Yatağımı düzeltip eşyaları masa'nın üzerine koydum. Aşağı inerken annem'in sesi kulagımı doldurdu. "Nereye?" Etrafa bakındım."biryere değil." Kafasını salladı. Koltuğa oturdum. Kadir'in hastanede 1. Ayı dolmuştu. Teyzemlerde bir ay boyunca ondan haberdar olmak icin bizde kalmışlardı. Arkama yaslanıp telefonum ile ilgilenmeye başladım. Ne arayan vardı nede soran.
Araf haricinde. Kendisi aksamları gunduzleri mesaj atıp ilgileniyordu.
Zaten o olmasa varlıgımı hissettiricek biride yok!
Ayaga kalkıp mutfağa geçtim. Butun yaz boyle geçicekse vay halime! Babamın almış oldugu gazeteyı elime alıp sayfaları gezdim.
O onla basılmış bu bununla evlenmiş o ölmüş. "Of!" Annem telaşla bana baktı. "Noldu?" Guldum. "Yok birsey." Eline terligi aldı. Aha simdi yandık. "Kız sen benle dalga'mı geçiyorsun?" Yoo der gibi bakıp elimde gazete ile odama kaçtım.
Kaçmazsam terlikle gazi olma ihtinalim yüksekti yani.
Gazeteyi yataga attığıma bin pişman oldum. Her sayfası dağıldı. Teker teker toplarken içinden düşen zarf gibi şey dikkatimi uzerine çekti. Onu elime alıp sandalyeme oturdum.
Üzerinde yazan telefon numarasını es geçerek asağıları okudum.
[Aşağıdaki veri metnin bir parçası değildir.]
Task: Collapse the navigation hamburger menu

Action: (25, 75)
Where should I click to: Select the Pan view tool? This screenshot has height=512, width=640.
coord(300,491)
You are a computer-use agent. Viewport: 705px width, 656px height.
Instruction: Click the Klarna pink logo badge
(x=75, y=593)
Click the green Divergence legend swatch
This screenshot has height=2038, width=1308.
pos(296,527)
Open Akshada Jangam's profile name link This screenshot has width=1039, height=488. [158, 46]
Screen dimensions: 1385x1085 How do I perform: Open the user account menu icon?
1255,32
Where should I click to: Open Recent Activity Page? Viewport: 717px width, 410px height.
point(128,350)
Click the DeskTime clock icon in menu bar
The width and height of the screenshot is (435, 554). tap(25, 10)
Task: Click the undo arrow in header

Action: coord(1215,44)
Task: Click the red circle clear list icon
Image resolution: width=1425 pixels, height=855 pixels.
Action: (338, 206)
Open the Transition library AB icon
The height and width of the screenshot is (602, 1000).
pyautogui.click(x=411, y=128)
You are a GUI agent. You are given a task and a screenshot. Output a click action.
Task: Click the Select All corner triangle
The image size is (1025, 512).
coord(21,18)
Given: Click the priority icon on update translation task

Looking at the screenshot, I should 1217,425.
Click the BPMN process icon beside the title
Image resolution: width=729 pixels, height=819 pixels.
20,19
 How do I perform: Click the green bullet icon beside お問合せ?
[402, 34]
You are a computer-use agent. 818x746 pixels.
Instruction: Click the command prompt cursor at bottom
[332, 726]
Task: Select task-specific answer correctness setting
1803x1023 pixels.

İşçi aranır.Broşürlü zarfı bir tarafa atıp omuz silktim. Aklıma gelen fikirle odamın diger kosesine uçup broşürü elime alıp inceledim. Telefonumuda elime aldım. "Lanet ya!" Araf arıyordu. "Neyse ben seni sonra ariğcam." Dedim kendi kendime ve aramayı reddettim ağzıma edecek. Broşürdeki numarayı tuşlayarak aradım.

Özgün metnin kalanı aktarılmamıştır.